**Your task**
Convert the data from the line containing "Open Rect Transform help reference" through the end into a Markdown table with two columns, Row and Content. Leave out blank lines and the pictures.

**Dataset excerpts**
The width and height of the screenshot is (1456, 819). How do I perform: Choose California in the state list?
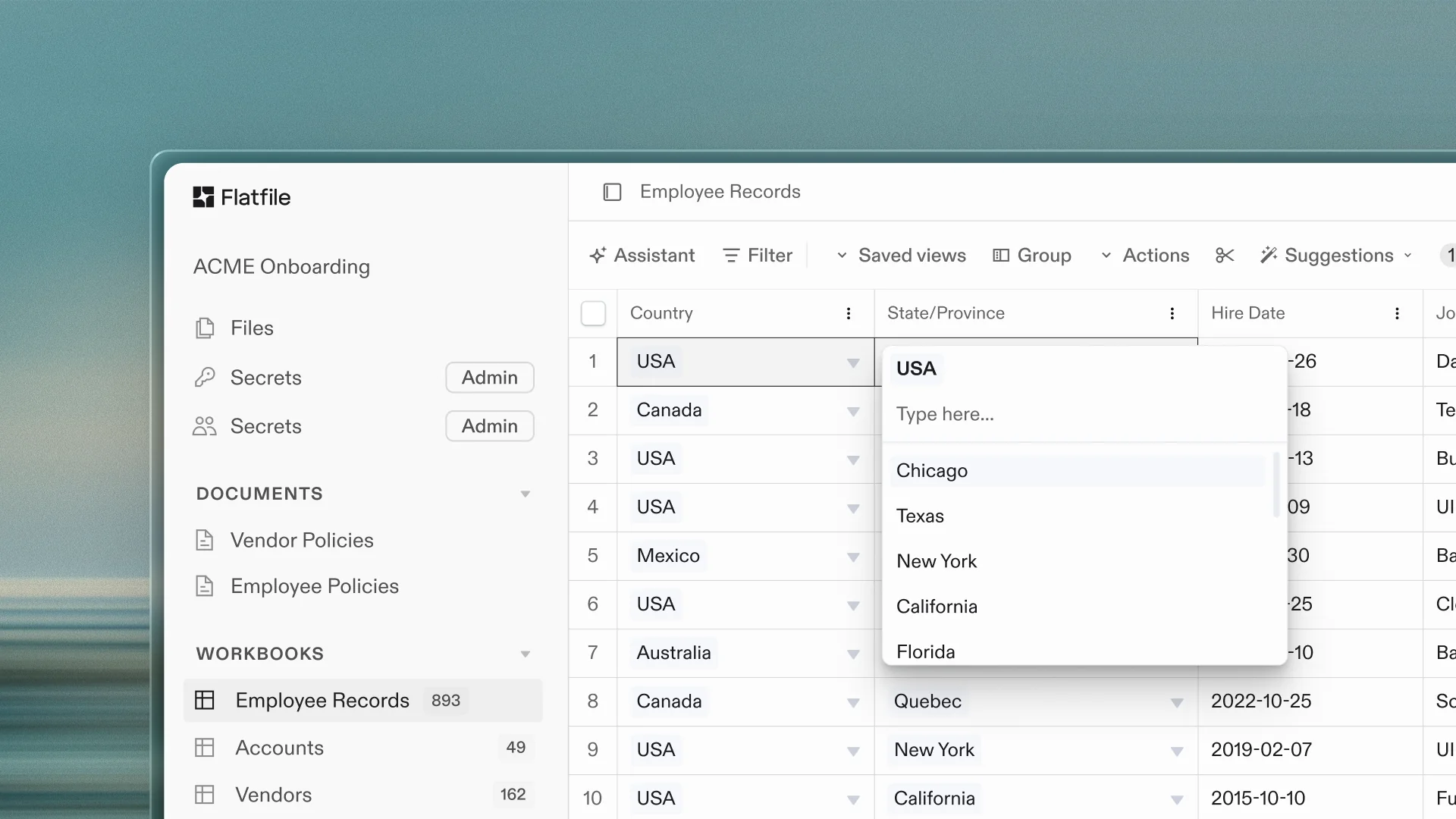(x=937, y=607)
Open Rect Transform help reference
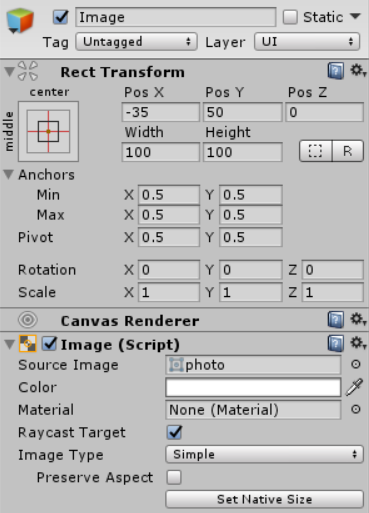This screenshot has height=513, width=369. [x=336, y=71]
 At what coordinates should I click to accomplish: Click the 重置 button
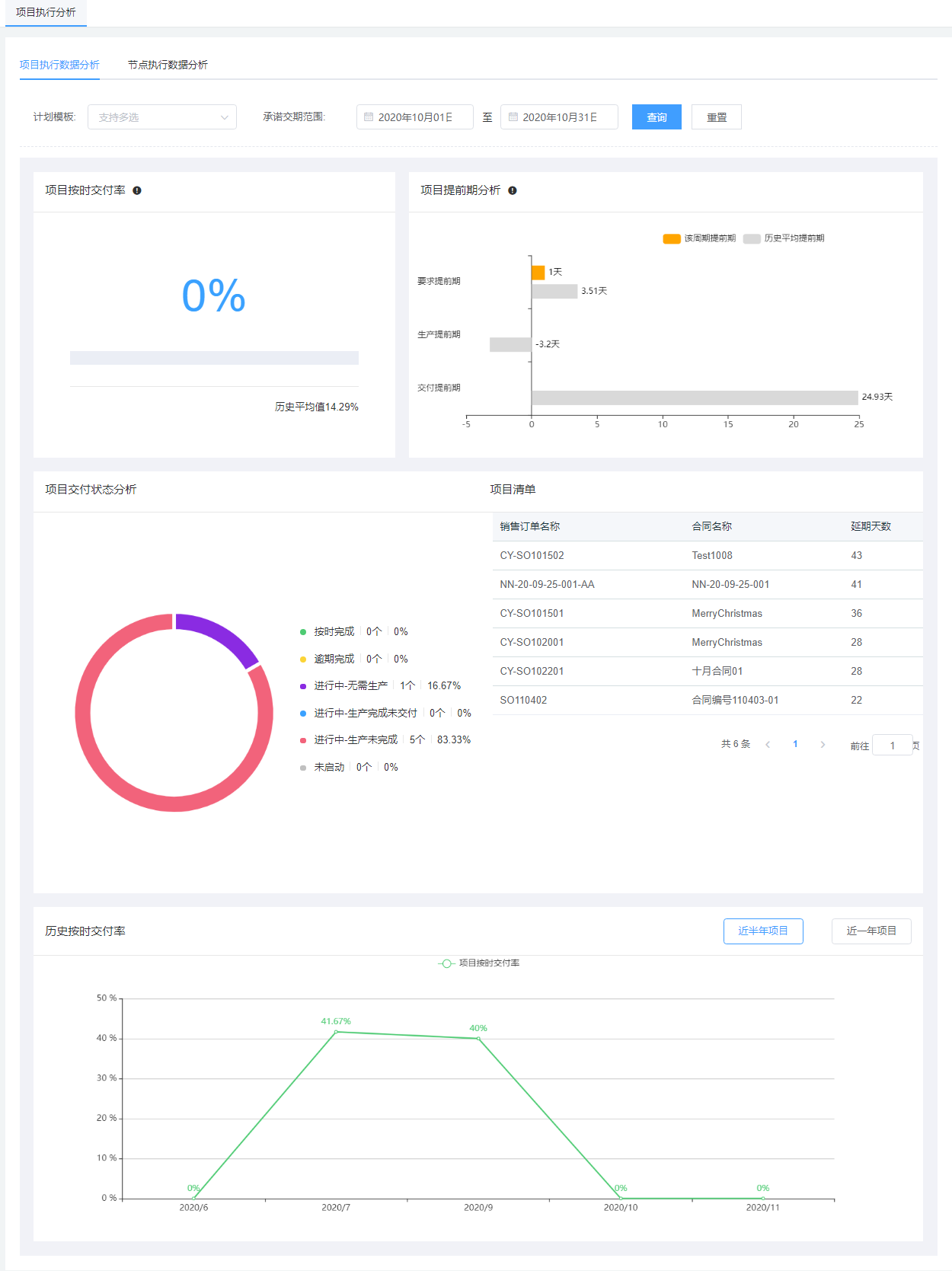click(x=716, y=117)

**Output of the task**
| Row | Content |
|---|---|
| 1 | Open Rect Transform help reference |
| 2 | This screenshot has height=513, width=369. [x=336, y=71] |
| 3 |  At what coordinates should I click to accomplish: Click the 重置 button |
| 4 | click(x=716, y=117) |